Indications for: COSOPT
Open-angle glaucoma or ocular hypertension where β-blocker alone is inadequate.
Adults and Children:
<2yrs: not recommended. 1 drop twice daily.
Asthma or history of asthma. Severe COPD. Sinus bradycardia. 2nd- or 3rd-degree AV block. Overt cardiac failure. Cardiogenic shock.
Mild-to-moderate COPD or bronchospastic disease, or severe renal impairment: not recommended. Hepatic impairment. Surgery. May mask hypoglycemia or thyrotoxicosis. Myasthenia gravis. Discontinue if ocular effects occur. Soft contact lenses (remove, may reinsert 15 minutes after instillation).
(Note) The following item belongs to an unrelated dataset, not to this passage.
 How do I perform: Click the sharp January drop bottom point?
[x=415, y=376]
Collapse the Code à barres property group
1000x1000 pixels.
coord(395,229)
Discontinue at 1st sign of cardiac failure. Pregnancy (Cat.C). Nursing mothers: not recommended.
Carbonic anhydrase inhibitor (sulfonamide) + noncardioselective beta-blocker.
Concomitant oral carbonic anhydrase inhibitors or other topical β-blockers: not recommended. May potentiate systemic β-blockers, reserpine, hypoglycemic agents, and mydriatic effects of topical epinephrine. May be potentiated by quinidine. May inhibit renal excretion of basic drugs and promote excretion of acidic drugs. May increase salicylate toxicity (acidosis). Possible conduction defects, left ventricular failure, or hypotension with calcium channel blockers, digoxin. May block epinephrine.
Taste perversion; ocular burning, stinging, or itching; conjunctival hyperemia, blurred vision, superficial punctate keratitis; possible systemic effects.